Stephen Hawking, the ground-breaking Cambridge physicist who passed away in March, famously stated that AIs pose a fundamental threat to human civilization, a statement also supported by Tesla’s Elon Musk. Their claims, among the voices of many others working in research and industry as well as government and policy, pave the way for a more informed and open discussion on devising a working code of ethics in the development, application and deployment of AIs. Whilst practically, at present, the technologies are a long way, maybe decades, away from becoming the superintelligences portrayed in our films, the future threats are real. Robot AIs are very close to conducting routine, manual tasks that were formerly the domain of low-skill workers (eg., fruit picking and warehouse packing). Forecasters suggest, however, that AIs are more likely to enhance and augment our everyday mundane jobs than replace us.

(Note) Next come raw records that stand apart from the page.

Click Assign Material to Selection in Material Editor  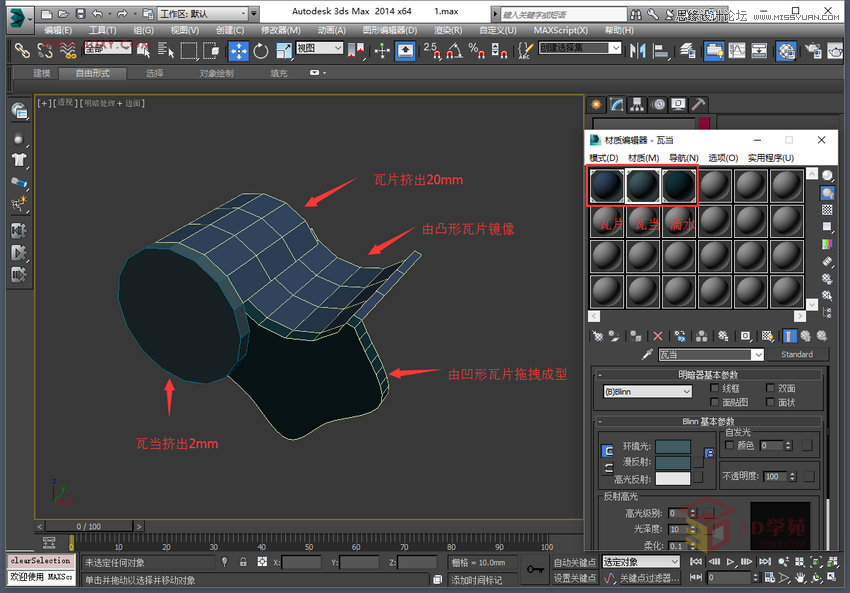click(634, 336)
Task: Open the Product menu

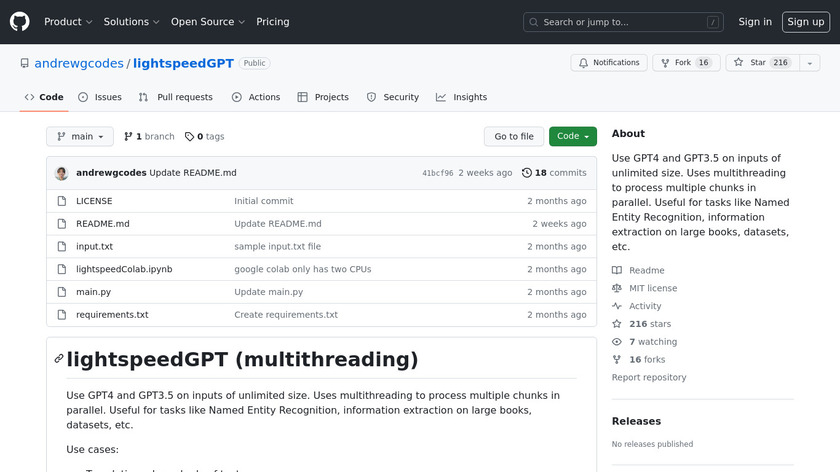Action: pos(68,22)
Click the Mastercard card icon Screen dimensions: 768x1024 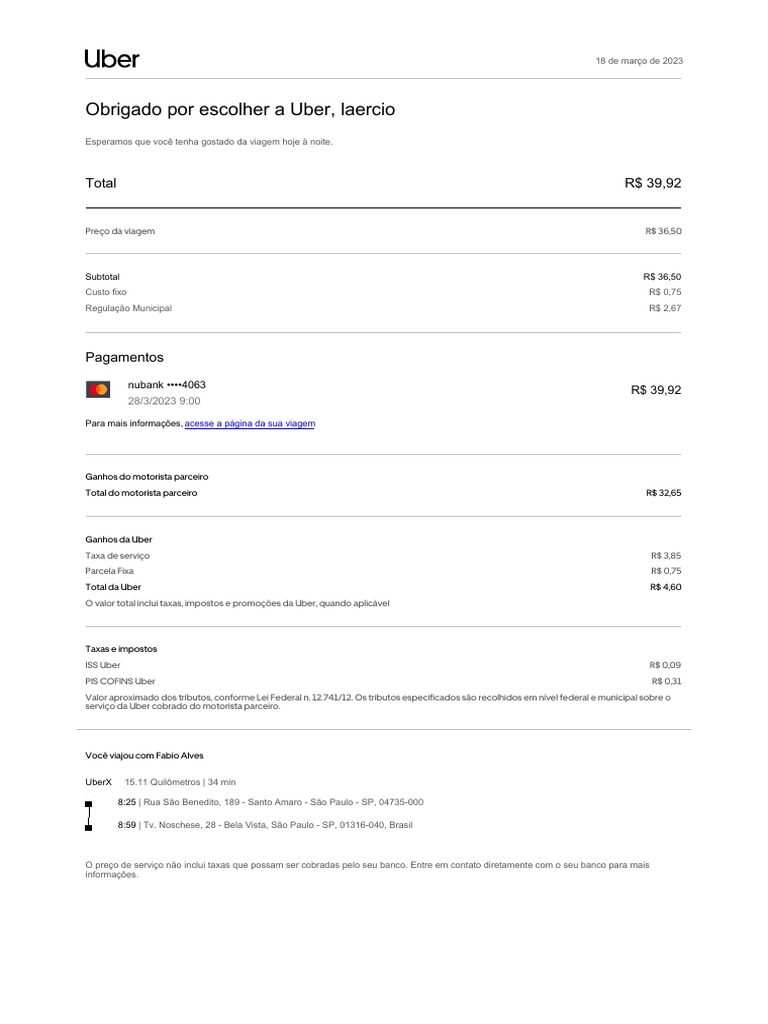point(98,389)
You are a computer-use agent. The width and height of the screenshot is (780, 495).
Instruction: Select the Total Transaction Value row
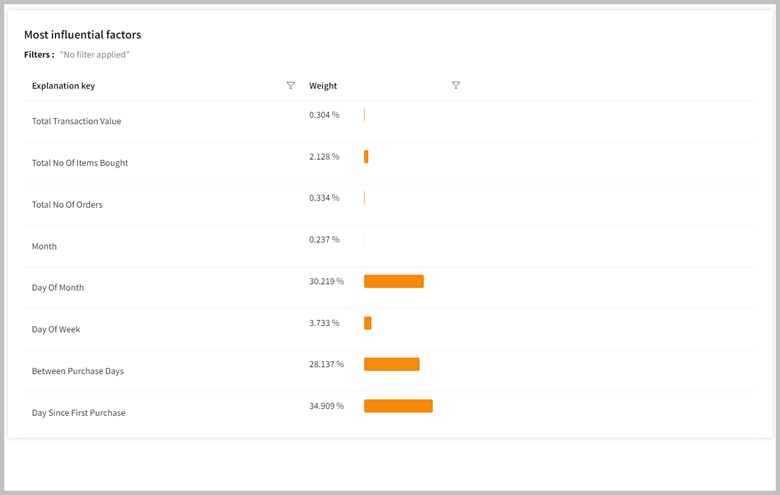pyautogui.click(x=76, y=122)
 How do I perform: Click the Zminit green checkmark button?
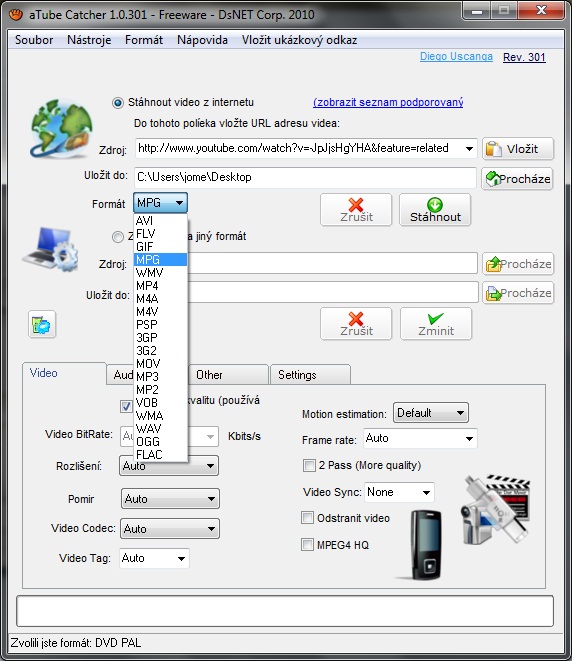tap(436, 324)
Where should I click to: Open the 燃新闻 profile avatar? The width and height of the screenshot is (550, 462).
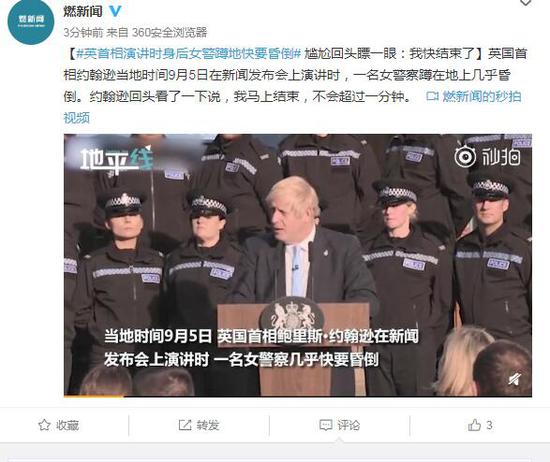[31, 21]
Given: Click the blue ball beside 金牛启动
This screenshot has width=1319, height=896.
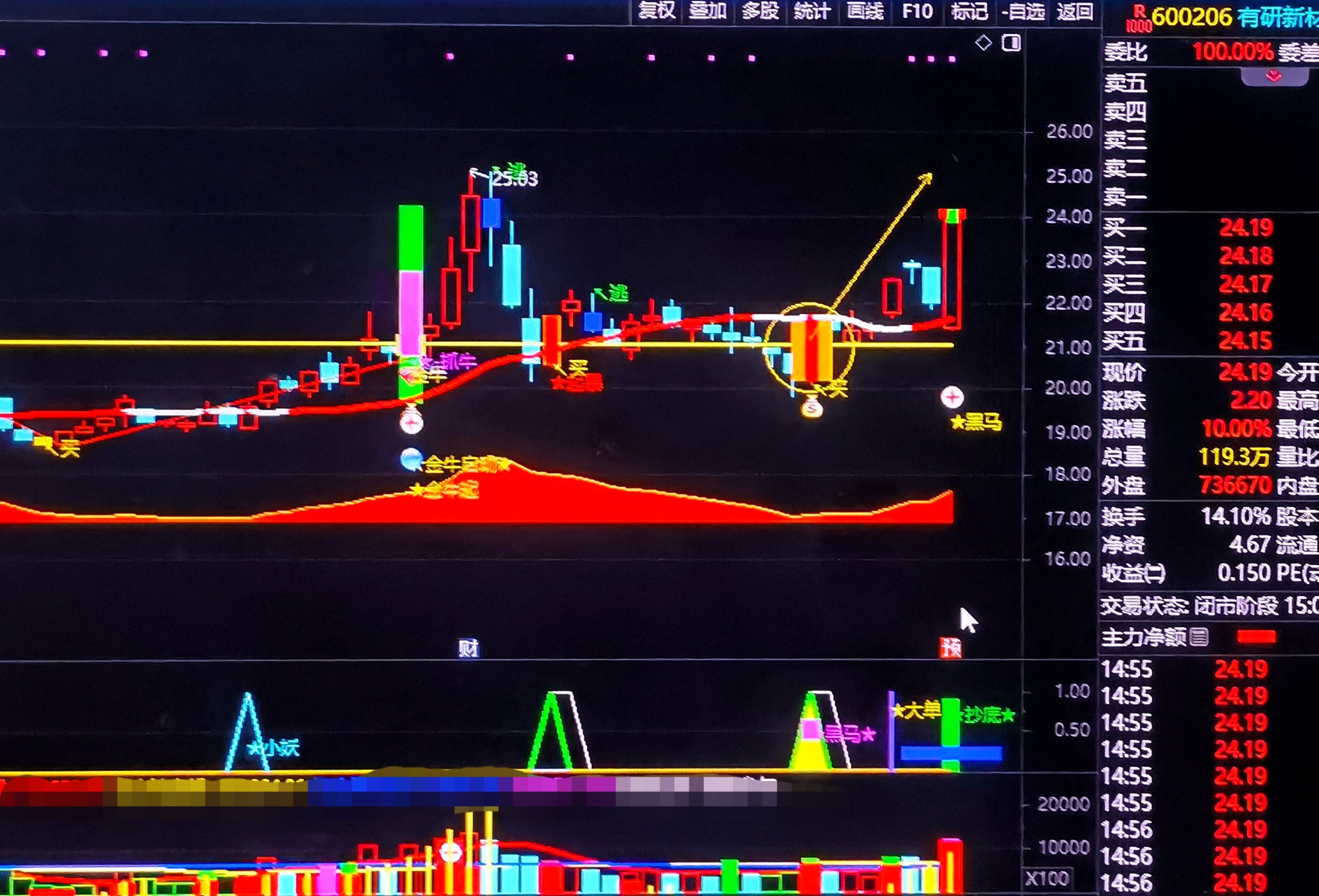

Ever since Google DeepDream captivated the world with colourful puppyslugs, more and more artistic projects incorporating the techniques of artificial intelligence have been making their way into the mainstream. Artists and creative technologists are experimenting with these tools to generate animations in the style of their ink drawings (Anna Ridler), to explore their artistic qualities and limitations (Mario Klingemann) and to understand how human actors can give meaning to AI-written playscripts (Sunspring). Aside from applying artificial intelligence as a tool, other artists are thinking more broadly about the implications of living in a world heavily influenced by AI technology, whether that's about our malfunctioning technological inventions (Zach Blas) or the future possibilities of satellite AIs becoming artists (Lawrence Lek). Working with, or thinking about intelligent machines has become the artistic preoccupation of the 21st century.
In fact, Leicester has a long history with the role of AI in art – De Montfort’s Ernest Edmonds (Director of Institute of Creative Technologies) is an internationally recognized pioneer in the field, developing a form of computer-arts practice over 50 years ago! Indeed, some of that work is being showcased in Leicester later in May at the Computer Arts Society’s 50 Years celebration (http://computer-arts-society.com/cas50). His and other artists in this domain, including some of Poltronieri’s work (see installation at Highcross for our festival) can be also seen in the digital collection at the V&A in London.